Ivory Coast: The Association of Cement Producers of Cote d'Ivoire (APCCI) has called for stricter quality control in the cement industry. During an industry stakeholders panel discussion held in mid-December 2025 APCCI Vice President Ivan Zarka said that the association aims to guarantee the protection of consumers by ensuring the availability of compliant cement, according to the Agence Ivoirienne de Presse. He blamed building collapses in recent years on design flaws or poor quality concrete formulations. He lobbied for strict adherence to CODINORM (Côte d'Ivoire Normalisation) standards and improved monitoring of formulations.

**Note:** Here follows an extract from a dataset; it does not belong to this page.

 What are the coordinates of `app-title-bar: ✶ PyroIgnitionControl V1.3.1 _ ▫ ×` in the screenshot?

Nagolo Soro, the Deputy Director General of the Abidjan Cement Company, said that the quality of cement produced in the country is ‘generally under control,’ while emphasising the need for continuous improvement of laboratory equipment. He also suggested strengthening the role of the LBTP (Laboratory of Building and Public Works) as the national reference laboratory.

The APCCI also encouraged further use of cement in applications such as concrete road construction. The country currently produces 21Mt/yr of cement but only uses an estimated 7Mt/yr.

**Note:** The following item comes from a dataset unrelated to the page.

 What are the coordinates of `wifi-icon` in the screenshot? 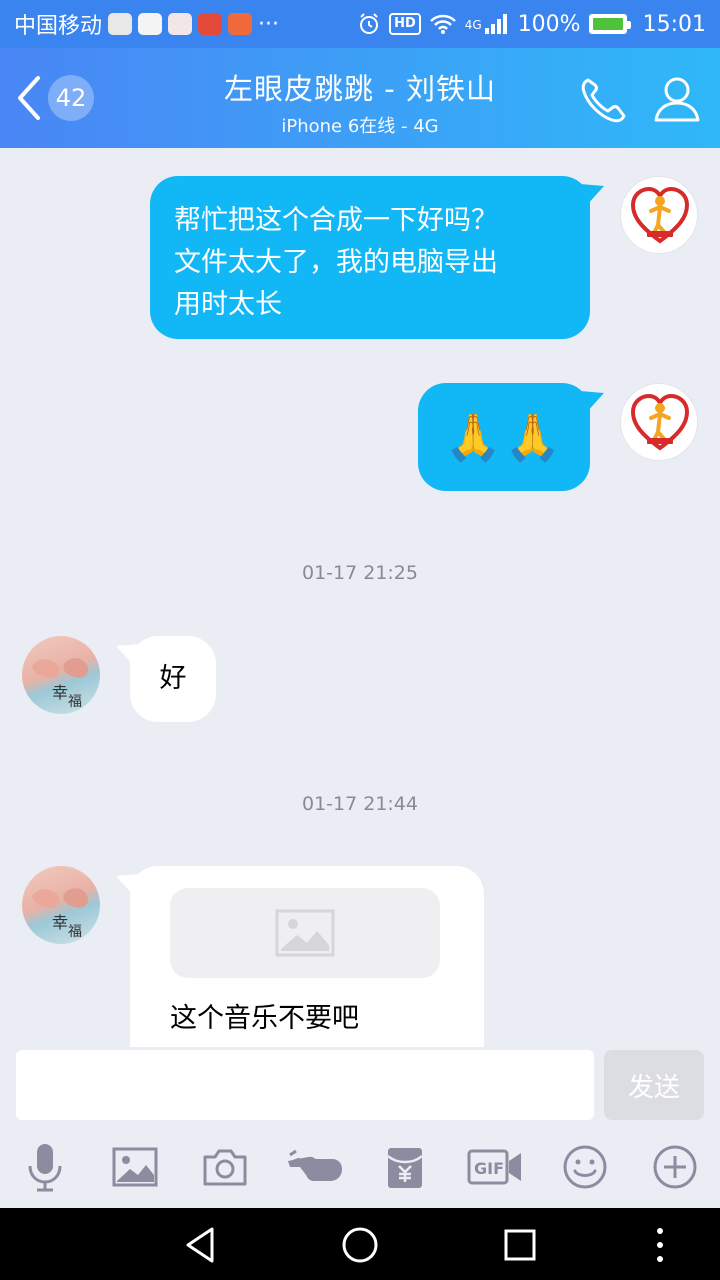 It's located at (442, 24).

Pakistan: Maple Leaf Cement has launched a public offer to buy shares representing up to 11.7% in Pioneer Cement. The action is intended to be part of a process that gives it control of the target company. Maple Leaf Cement currently has a combined shareholding of 18.53% in Pioneer Cement, via its direct shares, those of a subsidiary and through one of its directors. It is currently in the process of acquiring 69.75% of the shares in Pioneer Cement from a group of major shareholders, most notably including Vision Holdings Middle East. Once completed, the combined local market share of the two cement companies is expected to be 15.5%. It should become the third largest cement producer in the country.

Europe: The European Commission will expand the scope of the European Union’s (EU) Carbon Border Adjustment Mechanism (CBAM) to include industrial machinery at the start of 2028. The carbon tariff will add specific steel and aluminium-intensive downstream products. The majority, 94%, of these downstream goods concerned are industrial supply chain products with a high (on average 79%) steel and aluminium content, used in heavy machinery and specialised equipment, such as base metal mountings, cylinders, industrial radiators or machines for casting. A small share, 6%, of the downstream goods concerned are also household goods such as washing machines.

Importers of cement, aluminium, electricity, fertilisers, hydrogen and iron and steel will start to pay a tax based on the carbon emissions of these products from the beginning of 2026. The European Commission has also launched a Temporary Decarbonisation Fund in order to temporarily support EU producers of CBAM goods and mitigate carbon leakage risks.

Australia: Hallett Group has successfully tested a trial of cement despatch at its Port Adelaide Terminal. During a trial, trucks drove through the unit’s storage dome and tested cement despatch into internal cement silos. The cement terminal is intended to distribute cement from Hallett Group's Port Augusta slag cement grinding plant in the north of South Australia state.